如下所示,对于静态资源,Nginx 有 Vanish 缓存层。当缓存没有过期的时候,返回的是 Vanish 中的资源。当缓存过期的时候,才会访问真正的 Tomcat 应用集群。

https://img.dawnguo.cn/NetworkingProtocol/Basic/caec3ba1086557cbf694c621e7e01e1d.jpeg

返回格式

返回格式也以 HTTP 1.1 来进行阐述。

https://img.dawnguo.cn/NetworkingProtocol/Basic/6bc37ddcb4e7a61ca3275790820f2263.jpeg

状态行

  • 状态码会反映 HTTP 请求的结果,比如 200、404。

首部

  • Retry-After 表示,告诉客户端应该在多长时间以后再次尝试一下。当出现“503 错误”的时候,表示“服务暂时不再和这个值配合使用”。
  • Content-Type,表示返回的是 HTML,还是 JSON。

HTTP 2.0

HTTP 1.1 在应用层以纯文本的形式进行通信。每次通信都要带完整的 HTTP 的头,而且不考虑 pipeline 模式的话,每次的过程总是像上面描述的那样一去一回。这样在实时性、并发性上都存在问题。

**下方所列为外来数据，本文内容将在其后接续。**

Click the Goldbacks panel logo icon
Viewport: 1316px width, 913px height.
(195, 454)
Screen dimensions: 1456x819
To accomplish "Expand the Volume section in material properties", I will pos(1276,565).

为了解决这些问题,HTTP 2.0 会对 HTTP 的头进行一定的压缩,将原来每次都要携带的大量 key value 在两端建立一个索引表,对相同的头只发送索引表中的索引。

另外,HTTP 2.0 协议将一个 TCP 的连接中,切分成多个 stream(逻辑概念),每个 stream 都有自己的 ID,而且 stream 可以是客户端发往服务端,也可以是服务端发往客户端。它其实只是一个虚拟的通道。stream 是有优先级的。

HTTP 2.0 还可以将所有的传输信息分割为更小的消息和帧,并对它们采用二进制格式编码,同时使用 stream 来传输信息。常见的帧有 Header 帧,用于传输 Header 内容,并且会开启一个新的 stream。再就是 Data 帧,用来传输正文实体。多个 Data 帧属于同一个 stream。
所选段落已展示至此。